Friday, April 8, 2022

DistributedSystem

NoSql

NoSql Database types

  1. Document Based
  2. Column based Usecases: Write-large number of small updates Read - read sequentially. Example: HBase

NoSql schema designing

  1. When to have multiple collections in nosql. - If the objects you are going to embed may be accessed in a isolated way (it makes sense to access it out of the document context) you have a reason for not embedding. - If the array with embedded objects may grow in an unbounded way, you have another reason for not embedding.Embedding one to many relationship on the one side can help in saving extra queries. But gain can quickly turn into lose if those objects are getting updated very frequently.

  2. Three basic different schema design One-to-N relationship in NoSql:

  3. Embed the N side if the cardinality is one-to-few and there is no need to access the embedded object outside the context of the parent object.
  4. Use an array of references to the N-side objects if the cardinality is one-to-many or if the N-side objects can be queried independently of 1 side.
  5. Use a reference to the One-side in the N-side objects if the cardinality is one-to-squillions(large indefinte size)

What to choose - sql or nosql

  1. Nosql When to use : - Schema structure If the data in your application has a document like structure(i.e. a tree with one to many relationships where typically the entire tree is loaded at once) then its probabily is good idea to use document model. However the relational technique of shreddig- splitting the document into multiple tables can lead to cumbersome schema and unnecessay complicated application code. - flexible and evolving schema. - size Suitable for big volume of data. - Compliance Suitable where eventual consistency can be tolerated. - JSON schema has better locality than the multi table schema.
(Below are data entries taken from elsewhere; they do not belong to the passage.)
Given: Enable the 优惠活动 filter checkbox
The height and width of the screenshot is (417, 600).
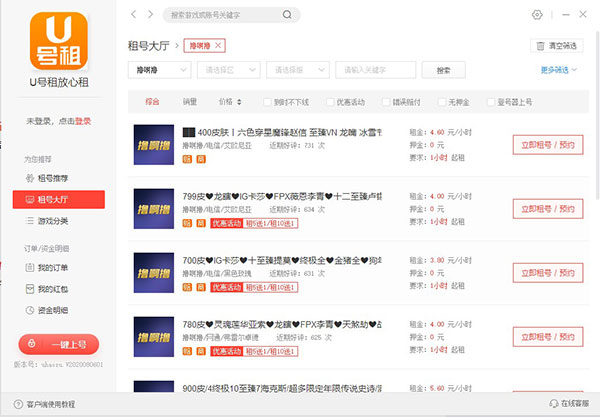Looking at the screenshot, I should pyautogui.click(x=329, y=102).
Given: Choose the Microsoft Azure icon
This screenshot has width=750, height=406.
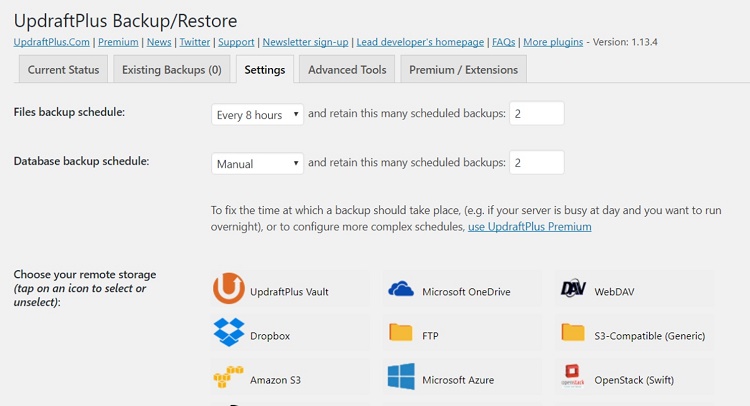Looking at the screenshot, I should click(x=401, y=376).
cons: 1. Many to one and Many to many relatioships are very weakly supported.. As projects get bigger they tend to have more usecases. And subobjects in a document are queried independently of the main object. As soon as these usecases start to have many-to-many and many-to-one queries. It does not fit well in Json schema. This leads to breaking of hierarchial model(JSON) to relational model. 2. querying a small piece of data from a big document will fetch the whole document. 3. updation of document size form some update in some field require rewritten of whole document again. information.

  1. Sql when to use : - size : RDBMS are at their best when performing intensive read/write operations on small or medium sized data sets. Need strong consistency. - Compliance : Usecases that require strict ACID compliance e.g. finance, Banking, ecommerce etc - Schema structure if the schema is consistent and does not change much. Also data size is limited.

cons: Does not scale well in horizontal scalability bcause of ACID rules

Notes : For highly interconnected data the document model is awkward, the relational model is acceptable and graph model are most neutral.

There is an implicit schema because the application need some kind of structure but it is not enforced by the database. A more accurate term is schema-on-read(the structure of the data is implicit and only interpreted when data is read) , in contrast to schema on write (the traditional approach of relational database where schema is explicit and the database ensures all written conforms to all).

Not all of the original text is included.